ARA meldet Patent für Recycling von Rest-Kunststoffen an

Aufgrund unterschiedlicher Zusammensetzungen und Verschmutzungen sind viele Stoffe oder Verpackungen nicht recyclingfähig - zumindest klassisch. Eine Alternative zum mechanischen Recycling ist das chemischen Recycling - das funktioniert bei Mischkunststoff-Fraktionen allerdings meist auch nicht. MKF-Fraktionen müssen fürs chemische Recycling zusätzlich aufbereitet werden. Die ARA hat dazu eine Lösung entwickelt und ein Patent für eine Polyolefin-Aufbereitung (PO) für Sortierreste aus österreichischen Sortieranlagen angemeldet.

Ausbringung und Qualität der neuen Recyklate haben die Prüfung bestanden - und unter Berücksichtigung der gesteigerten Mengen, der neuen Sortieranlage und der alternativen Aufbereitungsmethoden könnten ab 2025 damit eine Sortiertiefe von 80 Prozent erreicht werden. „Mit diesen Maßnahmen steigern wir die Recyclingquoten von 25 Prozent auf rund 50 Prozent“, führt Martin Prieler aus.
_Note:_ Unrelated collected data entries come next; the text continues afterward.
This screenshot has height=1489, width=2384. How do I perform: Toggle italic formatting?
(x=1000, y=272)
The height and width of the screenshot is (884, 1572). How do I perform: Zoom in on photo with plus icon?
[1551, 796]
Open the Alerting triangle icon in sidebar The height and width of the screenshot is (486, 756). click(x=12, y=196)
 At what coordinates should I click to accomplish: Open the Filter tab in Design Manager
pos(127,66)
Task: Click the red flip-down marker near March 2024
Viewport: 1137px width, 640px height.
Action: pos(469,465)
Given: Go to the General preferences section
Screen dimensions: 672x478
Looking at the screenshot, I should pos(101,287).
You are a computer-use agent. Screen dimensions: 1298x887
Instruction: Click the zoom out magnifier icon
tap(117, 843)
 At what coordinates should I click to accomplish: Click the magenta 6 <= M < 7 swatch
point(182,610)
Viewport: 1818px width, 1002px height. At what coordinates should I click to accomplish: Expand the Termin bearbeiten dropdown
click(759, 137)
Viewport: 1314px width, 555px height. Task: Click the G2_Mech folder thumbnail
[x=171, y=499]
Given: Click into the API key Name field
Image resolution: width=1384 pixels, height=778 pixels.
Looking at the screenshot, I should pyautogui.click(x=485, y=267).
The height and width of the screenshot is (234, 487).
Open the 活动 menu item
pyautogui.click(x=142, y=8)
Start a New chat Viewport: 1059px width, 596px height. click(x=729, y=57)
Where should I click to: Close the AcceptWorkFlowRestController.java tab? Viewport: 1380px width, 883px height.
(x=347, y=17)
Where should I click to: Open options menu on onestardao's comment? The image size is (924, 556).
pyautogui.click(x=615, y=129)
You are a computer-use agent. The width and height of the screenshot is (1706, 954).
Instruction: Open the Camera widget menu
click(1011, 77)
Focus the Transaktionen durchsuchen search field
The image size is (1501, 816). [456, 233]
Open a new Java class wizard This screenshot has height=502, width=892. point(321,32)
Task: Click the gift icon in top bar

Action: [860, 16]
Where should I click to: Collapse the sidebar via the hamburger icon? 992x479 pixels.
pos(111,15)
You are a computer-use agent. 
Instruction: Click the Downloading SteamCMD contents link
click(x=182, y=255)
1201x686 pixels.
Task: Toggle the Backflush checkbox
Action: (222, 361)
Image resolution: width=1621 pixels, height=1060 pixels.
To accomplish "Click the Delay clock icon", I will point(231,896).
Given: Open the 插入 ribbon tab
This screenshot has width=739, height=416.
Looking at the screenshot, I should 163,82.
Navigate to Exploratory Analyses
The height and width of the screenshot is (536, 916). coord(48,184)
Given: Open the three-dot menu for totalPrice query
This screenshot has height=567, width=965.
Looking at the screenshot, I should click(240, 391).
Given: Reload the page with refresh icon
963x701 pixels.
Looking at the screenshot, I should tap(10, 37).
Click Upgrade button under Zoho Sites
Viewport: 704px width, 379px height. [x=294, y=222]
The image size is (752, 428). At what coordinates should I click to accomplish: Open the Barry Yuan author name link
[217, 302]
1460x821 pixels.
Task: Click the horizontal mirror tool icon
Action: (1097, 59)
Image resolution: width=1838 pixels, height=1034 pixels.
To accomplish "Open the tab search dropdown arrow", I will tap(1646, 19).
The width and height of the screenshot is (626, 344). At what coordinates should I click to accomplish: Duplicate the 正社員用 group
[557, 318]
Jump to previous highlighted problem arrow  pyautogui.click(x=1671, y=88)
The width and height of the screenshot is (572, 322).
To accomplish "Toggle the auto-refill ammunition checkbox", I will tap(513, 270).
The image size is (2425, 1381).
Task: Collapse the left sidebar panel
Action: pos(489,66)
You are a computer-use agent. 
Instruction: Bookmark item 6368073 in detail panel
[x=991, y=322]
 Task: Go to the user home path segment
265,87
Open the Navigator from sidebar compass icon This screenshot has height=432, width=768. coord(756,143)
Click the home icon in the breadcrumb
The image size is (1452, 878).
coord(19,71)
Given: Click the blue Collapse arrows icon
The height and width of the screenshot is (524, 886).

Sorgenkind Textilrecycling

Recycling muss bei allen in Umlauf gebrachten Wertstoffen von Beginn an berücksichtigt werden. Neben chemischem Recycling müssen auch das Recycling von Baustoffen sowie Textilrecycling zentrale Eckpfeiler der Kreislaufwirtschaft sein.

Beim Textilrecycling verfolgt die ARA einen praxisorientierten Ansatz, um die Wirtschaft auf die ab 1. Jänner 2025 geltende Verordnung zur getrennten Sammlung aller Textilprodukte vorzubereiten. Die Problematik: Etwa 220.000 Tonnen Textilien landen jährlich im Müll, nur etwa ein Fünftel davon wird getrennt gesammelt. 77 Prozent aller Textilien gelangen in die thermische Verwertung – und gehen dem mechanischen und chemischen Recycling als Rohstoff verloren.

„Das ist eine Ressourcenverschwendung, die es so nicht geben dürfte: Für Textilrecycling braucht es verbindliche Ökodesign-Anforderungen. Die Recyclingfähigkeit der Materialien stellt die Branche vor große Herausforderungen, denn die Verarbeitung zu Sekundärrohstoffen wird bei der Textilproduktion nicht berücksichtigt“, so Prieler. Mit der Lenzing Gruppe, dem Wäschedienstleister Salesianer Miettex, dem schwedischen Zellstoffproduzenten Södra sowie der Caritas sollen in einem gemeinsamen ARA-Pilotprojekt bis zu 100 Tonnen Baumwolltextilien zu neuen Lyocell- und Viscosefasern verarbeitet werden.